Sag
Opa, war „Die Presse“ früher auch schon so niveaulos?
Nehmen
wir einmal an, in Graz hätte eine christliche Partei die Wahlen gewonnen und
ein Kommentator hätte daraufhin davor gewarnt, dass bald Kreuzzüge Richtung
Jerusalem aufbrechen würden, um dort wie schon einstens Massenmorde
anzurichten. Nehmen wir an, der Kommentator hätte den christlichen Kandidaten
in die Nähe der NSDAP gerückt und Christentum und Nationalsozialismus
verglichen. Es wurden ja im Namen beider millionenfache Massenmorde verübt. Es
gibt im Christentum ja auch eine antisemitische Tradition… Nehmen wir an, der
Autor hätte daher christliche Hilfsorganisationen wie die Caritas mit der Hamas
gleichgesetzt und gefragt: Ist die Hamas denn keine Terrororganisation mehr,
nur weil sie soziale Hilfswerke betreibt? Die Presse hätte einem solch wirren
Machwerk wohl keinen Millimeter Raum für einen Kommentar gewidmet.
Zurecht.
Solchen
Müll sollte keine Qualitätszeitung drucken. Aber Die Presse hat es getan. Nur
ging es nicht um das Christentum, sondern den Kommunismus. Diese Zeitung druckt
tatsächlich einen
Kommentar, in dem die demokratische Kandidatin Elke Kahr mit
NSDAP-Massenmördern und Grazer Mietpolitik mit Stalinismus und der Hamas
verglichen wird. Gut, der Autor war nur Christian Ortner, aber trotzdem: Das
geht nicht.
Ja,
im Namen des Kommunismus haben einige der größten Verbrecher und Verbrecherregime
der Geschichte geherrscht, unzweifelhaft wurden millionenfache Massenmorde
verübt. Manche Varianten wie der Stalinismus sind schon in der theoretischen
Konzeption glasklar diktatorisch und verbrecherisch.
Alles
unbestreitbar und unbestritten.
Aber
doch ist der Kommunismus keine Sekunde mit dem Nationalsozialismus
gleichzusetzen. Der Kommunismus ist eine kollektivistische Ideologie, die
hochgradig diktaturanfällig ist – aber weder Diktatur noch Massenmord sind Ziel
und Zweck der Ideologie. Wer Marx oder seine Vorgänger liest, wird keinen
Wunsch nach der Vernichtung von Menschen erkennen, sondern das Ziel ihrer
Befreiung.
Natürlich
wurde Marx missbraucht. Kann jedem Autor passieren, auch Evangelisten. Das
Christentum ist ja eine Religion der Liebe, das geht für viele aus dem Neuen
Testament zweifelsfrei hervor. Na zumindest fast zweifelsfrei, da ist der
Spruch mit dem Schwert im Matthäusevangelium, den man sehr leicht als
Gewaltaufruf interpretieren kann und der immer „richtig“ interpretiert werden muss…

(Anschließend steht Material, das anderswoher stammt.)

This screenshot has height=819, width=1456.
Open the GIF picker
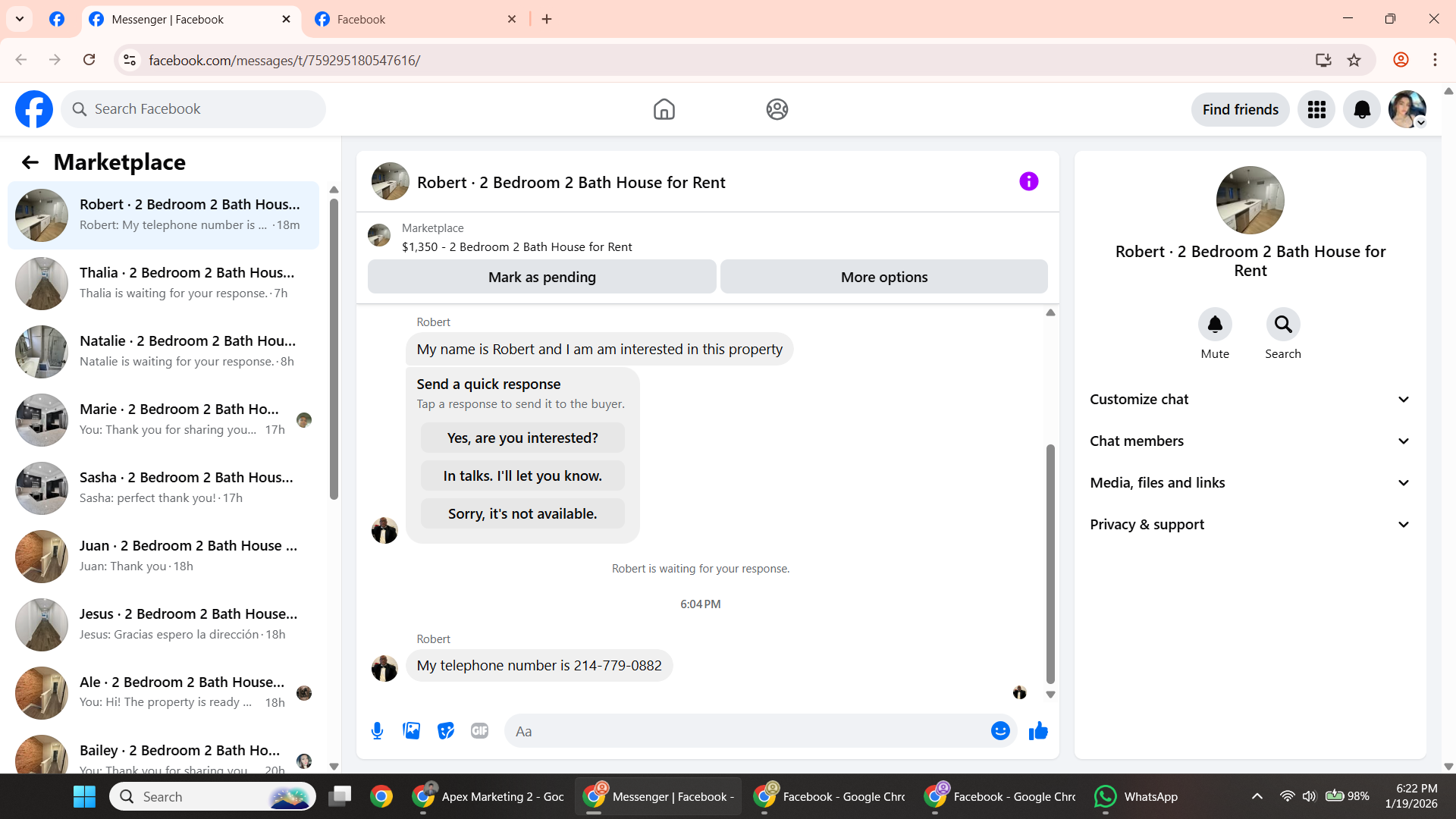coord(479,731)
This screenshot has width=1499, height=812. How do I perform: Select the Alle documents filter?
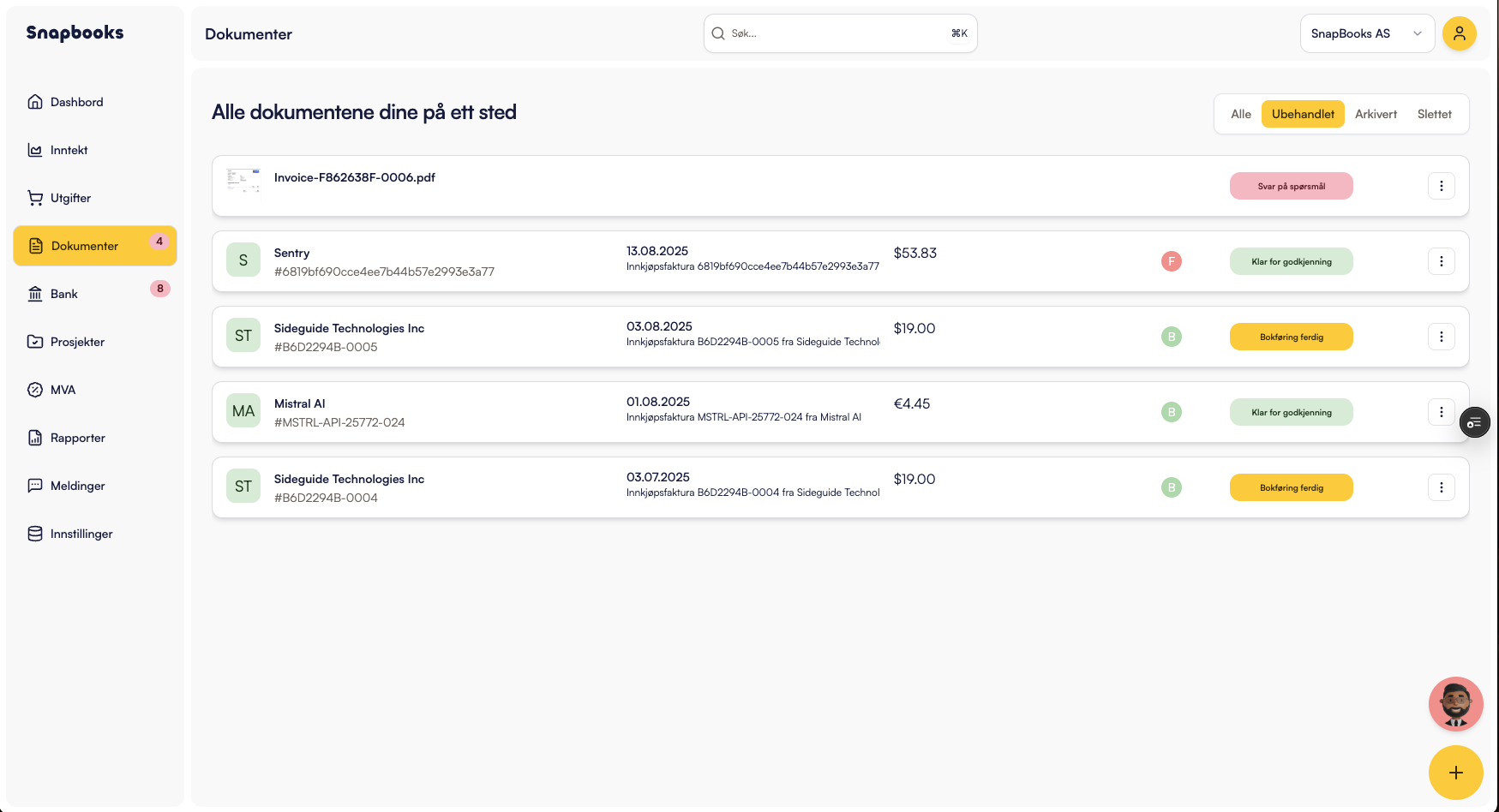pos(1240,113)
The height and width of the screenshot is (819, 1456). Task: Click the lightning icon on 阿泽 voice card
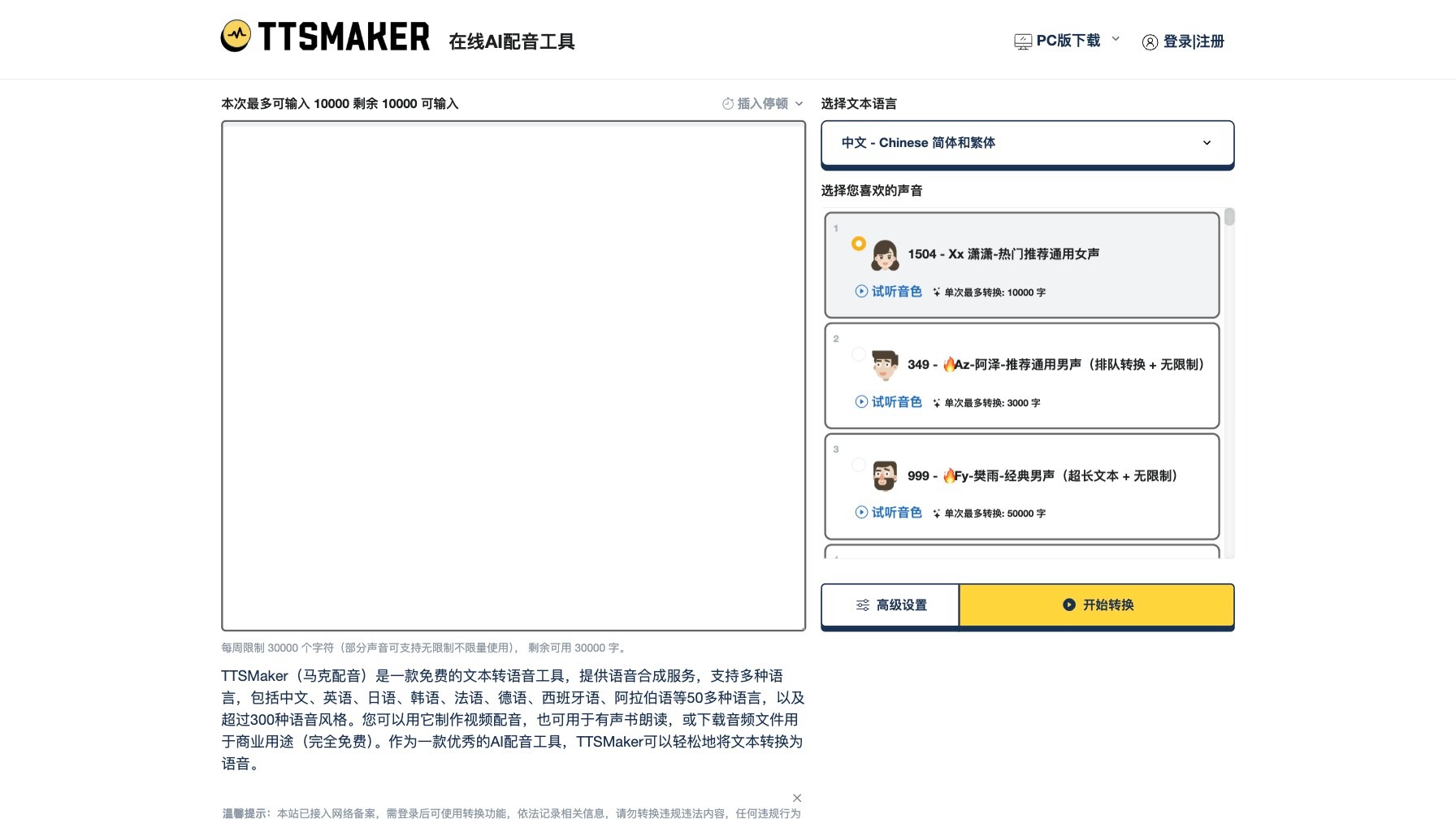click(936, 402)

Die Presse würde den oben erdachten Kommentar wohl mit einer Begründung wie
dieser ablehnen: „Morde im Namen des Christentums waren ein Missbrauch dieser
Religion, während die Morde im Namen des Nationalsozialismus geradezu Sinn und
Zweck dieser Ideologie waren. Es ist ganz klar, dass sich ein
christlich(-sozial)er Bürgermeister nicht für Morde christlicher
Fundamentalisten in der Vergangenheit verantworten muss.“
Man
kann Christ sein, ohne Kreuzzüge veranstalten zu wollen und man kann Kommunist
sein, ohne Dissidenten erschießen zu wollen. Aber man kann kein Nazi sein, ohne
Menschen in Rassen einzuteilen und die Vernichtung der Minderwertigen zu
fordern. Der Holocaust, die industrielle Vernichtung von Menschen aus
rassistischen Motiven, war dem Nationalsozialismus inhärent, er war und ist
Ziel und Zweck dieser Ideologie, keine spätere Pervertierung. Das mit Grazer
Mietpolitik in einen Zusammenhang zu bringen, beleidigt die Opfer des
Nationalsozialismus – und die des Stalinismus auch.
Christian
Ortners Kommentar ist Müll und eine unglaubliche Frechheit der unbescholtenen
Demokratin Elke Kahr gegenüber. Herr Ortner ist ein intellektuelles Wrack, sich
über ihn aufzuregen lohnt sich nicht. Aber wie kann so was in dieser Zeitung in
Druck gehen? Lesen die Gastkommentare nur noch Praktikanten?
Entschuldigt
euch gefälligst bei Elke Kahr.
Michel
Reimon
Hier der Kommentar im Original:
Sag
Opa, war Josef Stalin eigentlich ein früher Pionier des Mieterschutzes?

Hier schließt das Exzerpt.